Highly accelerated 3D MPRAGE using deep neural network–based reconstruction for brain imaging in children and young adults

Authors

    Woojin Jung1, JeeYoung Kim2, Jingyu Ko1, Geunu Jeong1 & Hyun Gi Kim2


     
     
     
     
     
     
     
     
     
     
     
     
     

    1. AIRS Medical, Seoul, Republic of Korea
    2. Department of Radiology, Eunpyeong St. Mary’s Hospital, College of Medicine, The Catholic University of Korea, Seoul, Republic of Korea, 03312

     

     

    European radiology (2022)

    Abstract

    Objectives

    This study aimed to accelerate the 3D magnetization–prepared rapid gradient-echo (MPRAGE) sequence for brain imaging through the deep neural network (DNN).

    Methods

    This retrospective study used the k-space data of 240 scans (160 for the training set, mean ± standard deviation age, 93 ± 80 months, 94 males; 80 for the test set, 106 ± 83 months, 44 males) of conventional MPRAGE (C-MPRAGE) and 102 scans (77 ± 74 months, 52 males) of both C-MPRAGE and accelerated MPRAGE. All scans were acquired with 3T scanners. DNN was developed with simulated-acceleration data generated by under-sampling. Quantitative error metrics were compared between images reconstructed with DNN, GRAPPA, and E-SPIRIT using the paired t-test. Qualitative image quality was compared between C-MPRAGE and accelerated MPRAGE reconstructed with DNN (DNN-MPRAGE) by two readers. Lesions were segmented and the agreement between C-MPRAGE and DNN-MPRAGE was assessed using linear regression.

    Results

    Accelerated MPRAGE reduced scan times by 38% compared to C-MPRAGE (142 s vs. 320 s). For quantitative error metrics, DNN showed better performance than GRAPPA and E-SPIRIT (p < 0.001). For qualitative evaluation, overall image quality of DNN-MPRAGE was comparable (p > 0.999) or better (p = 0.025) than C-MPRAGE, depending on the reader. Pixelation was reduced in DNN-MPRAGE (p < 0.001). Other qualitative parameters were comparable (p > 0.05). Lesions in C-MPRAGE and DNN-MPRAGE showed good agreement for the dice similarity coefficient (= 0.68) and linear regression (R2 = 0.97; p < 0.001).

    Conclusions

    DNN-MPRAGE reduced acquisition time by 38% and revealed comparable image quality to C-MPRAGE.

    Key Points

       

        • DNN-MPRAGE reduced acquisition times by 38%.
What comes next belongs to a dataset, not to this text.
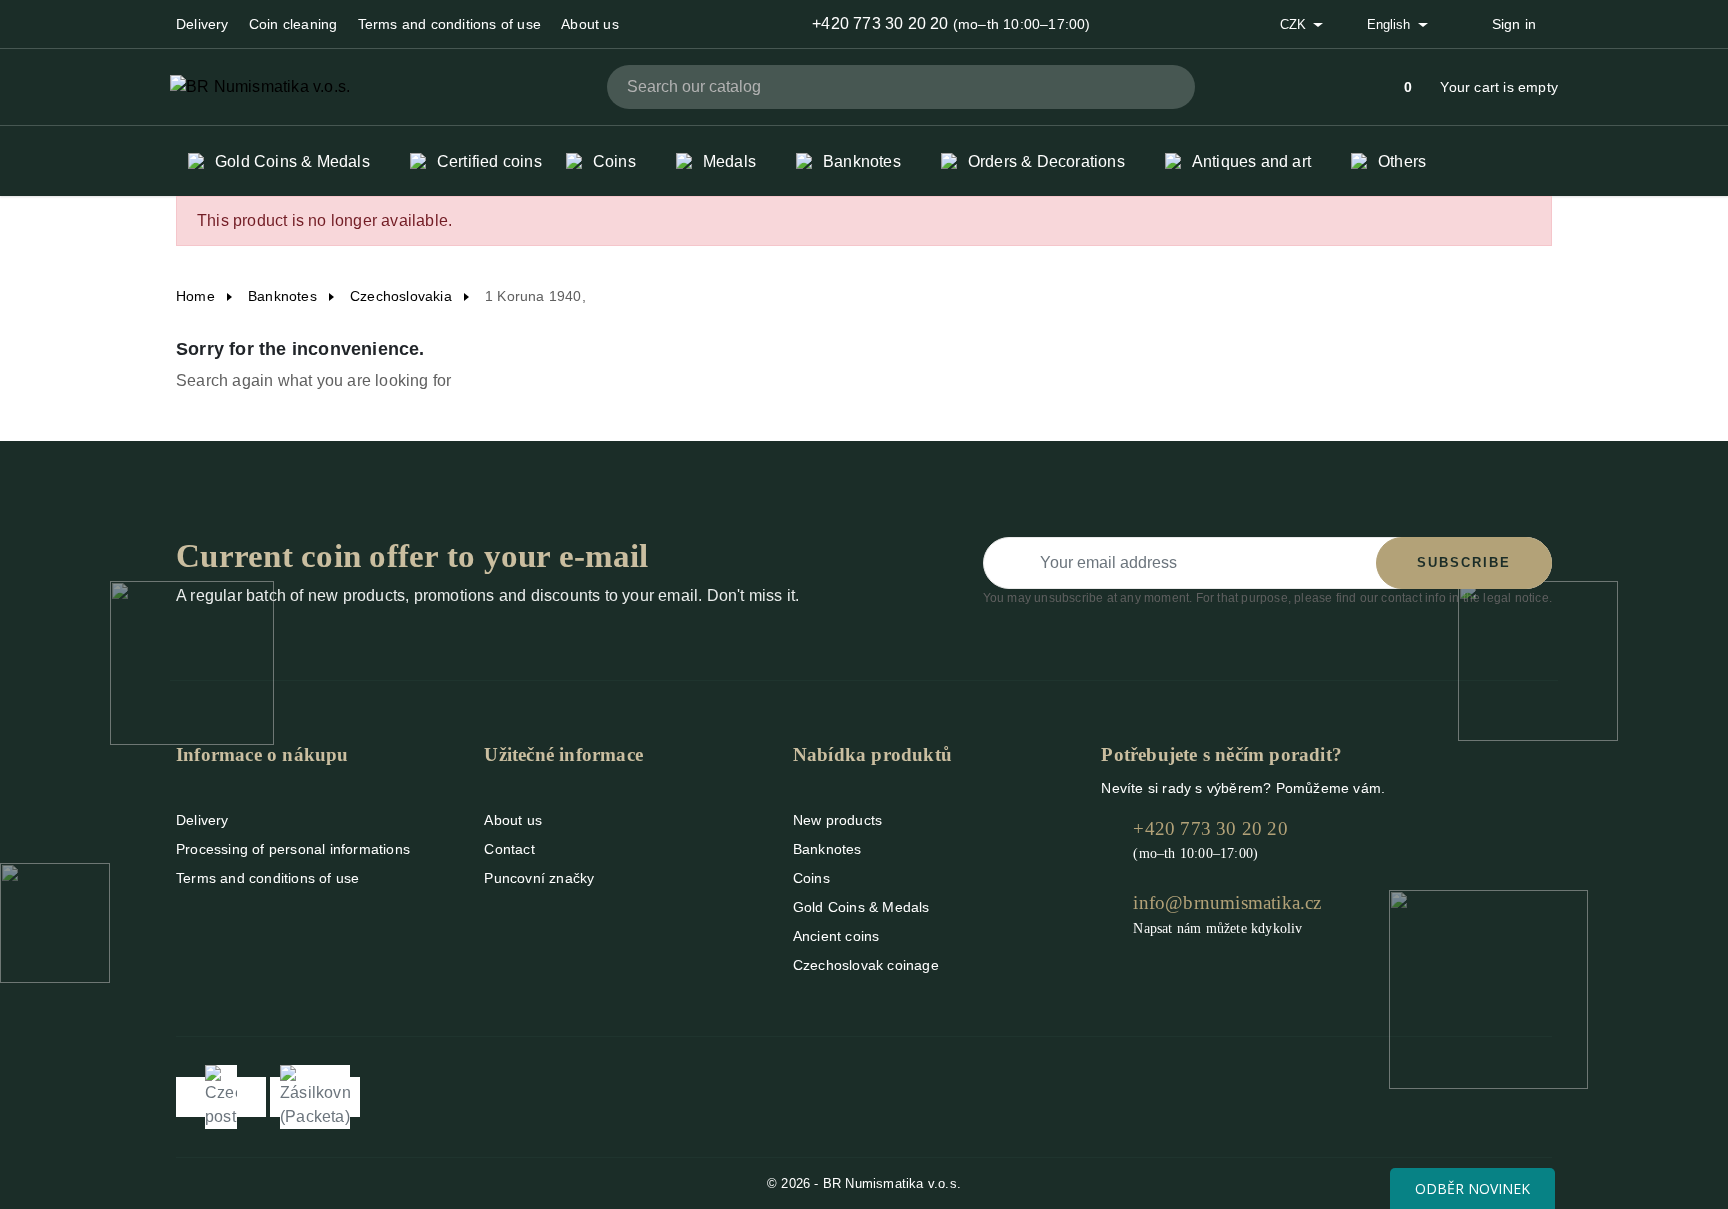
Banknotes (827, 849)
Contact (509, 849)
        • DNN-MPRAGE outperformed conventional reconstruction on accelerated scans (SSIM of DNN-MPRAGE = 0.96, GRAPPA = 0.43, E-SPIRIT = 0.88; p < 0.001).

        •  Compared to C-MPRAGE scans, DNN-MPRAGE showed improved mean scores for overall image quality (2.46 vs. 2.52; p < 0.001) or comparable perceived SNR (2.56 vs. 2.58; p = 0.08).